C’est à cette question que les spécialistes ont tenté de répondre mardi à Alger, à l’occasion de la première édition de «Build Tomorrow», tenue sous le thème : «Comment réduire la fracture numérique ?» D’abord, il faut, de l’avis des participants, avoir une volonté politique et être essentiellement convaincus de ce virage important. «L’administration doit jouer le jeu et prendre l’initiative», selon Bachir Tadj Eddine, président du Groupement algérien des acteurs du numérique (GAAN). 

Il porte aussi un regard très critique sur le taux de 60% de connectés. Le nombre de connectés se limiterait aux réseaux sociaux ou à YouTube ! A-t-on identifié les causes de cette fracture numérique ? 

C’est fait, selon Amina Messaid, vice-présidente du Cnese, «et ce, au moins depuis ces deux dernières années, du fait que le président de la République a insisté sur les changements et qu’il a mis en place un ministère du Numérique». 

Mme Messaid évoque comme cause les infrastructures dans la mesures où les problèmes de réseau dans certaines régions où villes persistent. Et puis, il y a «la mauvaise volonté de certains décideurs qui ne font rien pour aider à trouver des solutions». 

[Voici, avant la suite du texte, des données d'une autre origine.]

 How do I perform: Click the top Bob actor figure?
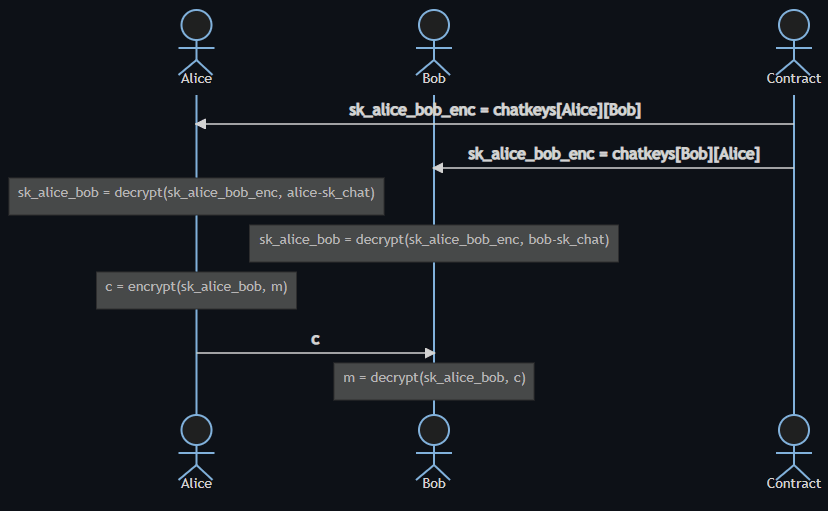coord(434,38)
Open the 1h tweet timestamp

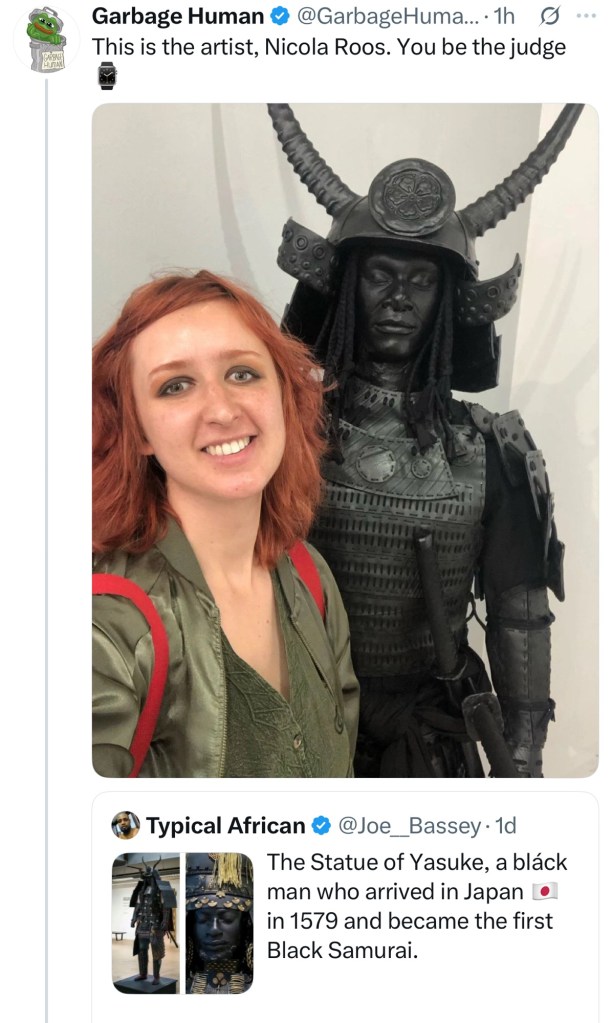(x=504, y=16)
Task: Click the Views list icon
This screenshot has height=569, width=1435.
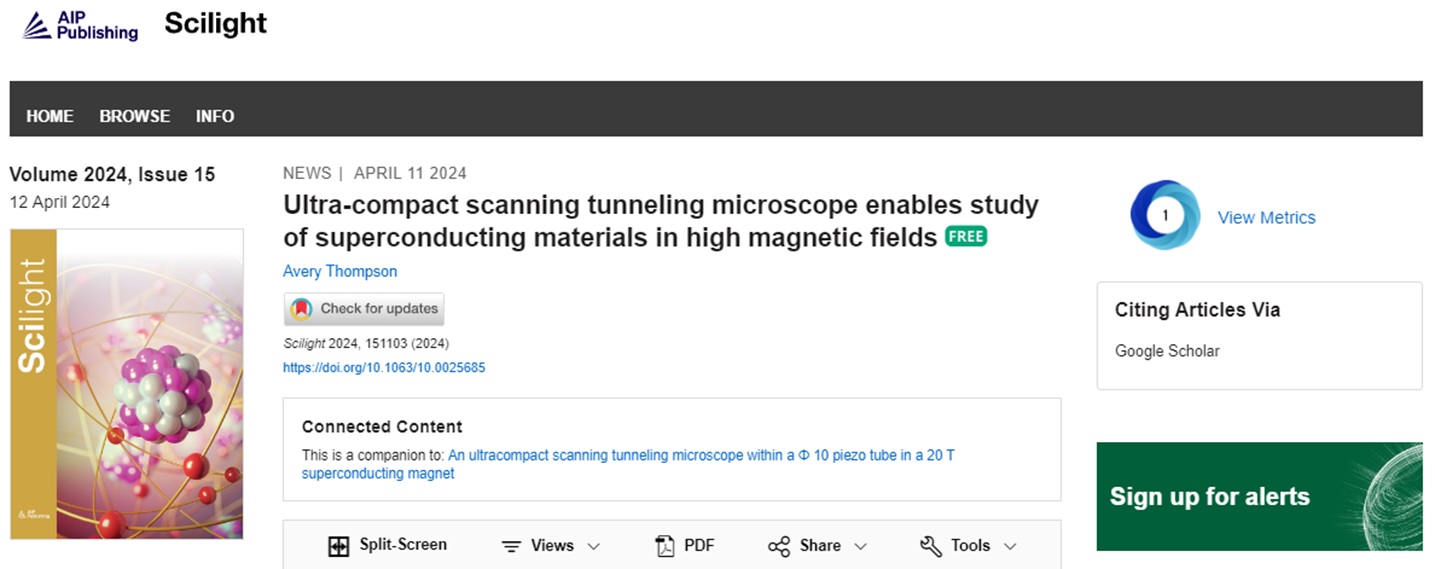Action: point(511,546)
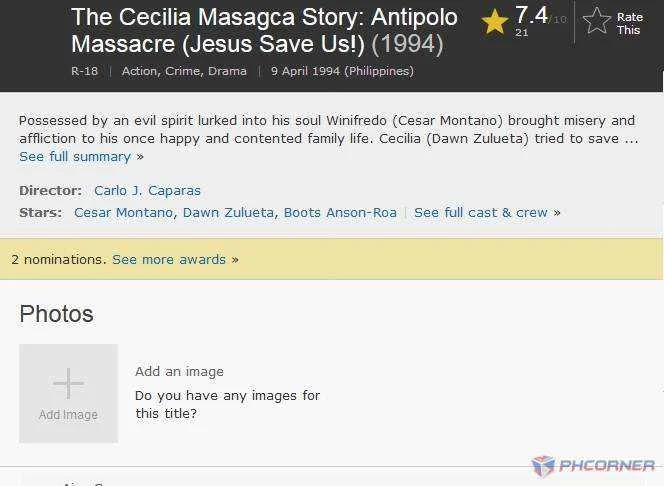Screen dimensions: 664x486
Task: Open director Carlo J. Caparas page
Action: 147,191
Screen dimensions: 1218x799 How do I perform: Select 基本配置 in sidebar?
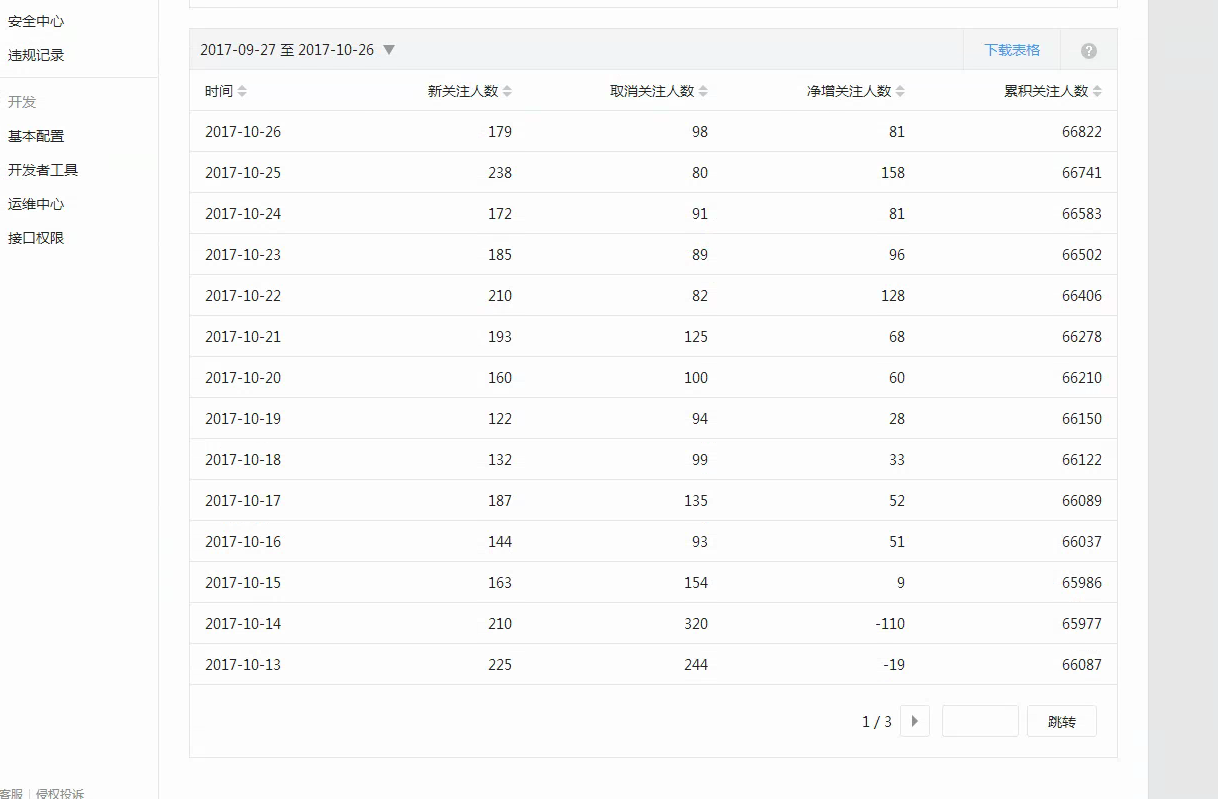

La vice-présidente du Cnese rappelle également le niveau de formation qui est «hétérogène et qui limite l’accès à l’utilisation du numérique». 

Cette idée est rejetée par des spécialistes qui insistent, eux, sur la «compétence» issue des universités du pays. 

D’ailleurs, un clin d’œil a été fait pour associer les études universitaires et les laboratoires de recherche afin d’apporter des solutions à la fracture numérique. 

L’autre souci mis en avant par les spécialistes est lié aux moyens financiers limités des familles pour se doter en équipement. Un smartphone coûte au moins 30% du salaire moyen. 

La problématique des équipements technologiques et numériques surtaxés a été évoquée. La crise de la Covid-19 et la nécessité d’adopter le télétravail et le e-enseignement a été aussi, de l’avis de Amina Messaid, «une leçon pour examiner avec davantage de clarté la situation». 

A noter enfin que «Build Tomorrow» est une série de mini-conférences qui ont pour objectif d’ouvrir le débat sur les sujets qui favoriseront l’émergence de l’Algérie de demain.